Nel 1702 venne aperta la cava Clementina sempre nella zona del Castagneto.

Nel 1737 al villaggio di Le allumiere fu edificato il Fabbricone, un imponente edificio a uso abitazione per più di 40 famiglie, ancora oggi abitato e in perfetto stato conservativo (fig. 2).

Sempre alle pendici dei monti del Castagneto, che risulterà poi la zona con i più ricchi giacimenti dei Monti della Tolfa, dal 1745 fu scoperta l'alunite alla Castellina, alla Cava dei Romani e a Rotella.

Nel 1750 le prime tre cave aperte al Castagneto si esaurirono, ma non prima di aver realizzato la massima produzione con scavo a cielo aperto.

Tra il 1719 e 1743, ebbe l'appalto per l'estrazione, Fortunato Gangalandi, che diede il via nel 1725 allo scavo di un nuovo filone presso la Cava Gangalandi, oggi meglio conosciuta come Cavaccia, la più imponente di tutte, così grande che negli anni '60 fu impiegata come set cinematografico per film western, poichè si presentava come un canyon con pareti verticali di oltre 50 metri d'altezza.

Nel 1788, l'industria dell'allume dei Monti della Tolfa, ebbe un nuovo tracollo per via della scoperta dell'allume artificiale ad opera del francese Jean Antoine Chaptal, conte di Chanteloup (figg. 3, 4).

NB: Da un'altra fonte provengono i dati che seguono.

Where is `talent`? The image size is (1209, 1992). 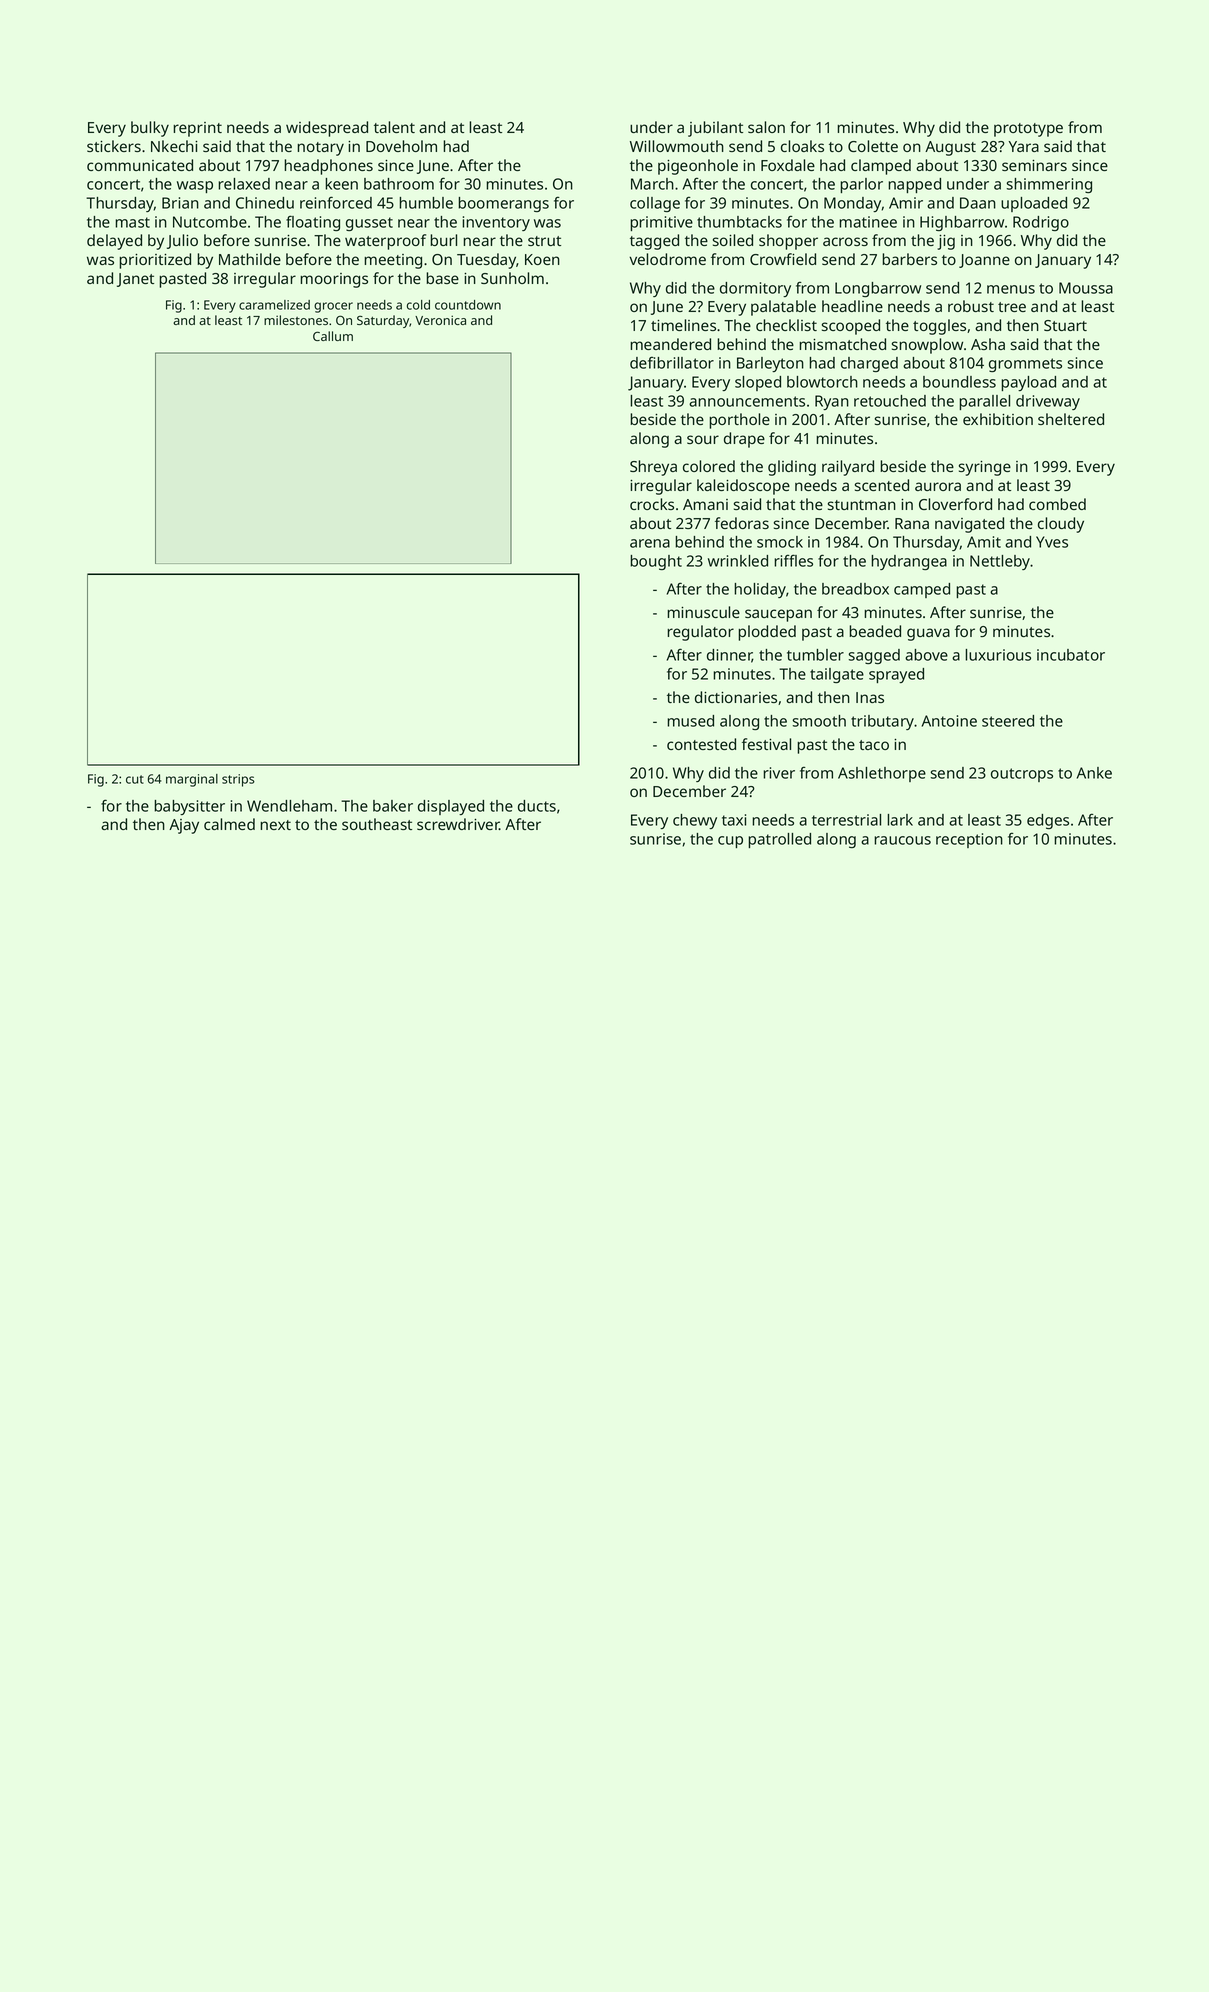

Per recuperare in competitività, nel 1815 venne abolito il sistema di scavo a cielo aperto, ritenuto ormai troppo dispendioso (inutili movimenti di terra e impiego di troppi operai e animali da tiro), e si decise di passare allo scavo in galleria, che avrebbe permesso un migliore sfruttamento dei filoni con poco materiale di scarto, oltre a garantire la continuità temporale dell’estrazione, che non sarebbe più stata condizionata dalle condizioni meteorologiche avverse.

A tale scopo venne assunto alla direzione delle cave Paolo Masi, già direttore di alcune miniere di zolfo in sotterraneo in Romagna, il quale, accettando l'incarico, portò con se alcuni operai romagnoli per istruire i minatori locali alla nuova tecnica estrattiva.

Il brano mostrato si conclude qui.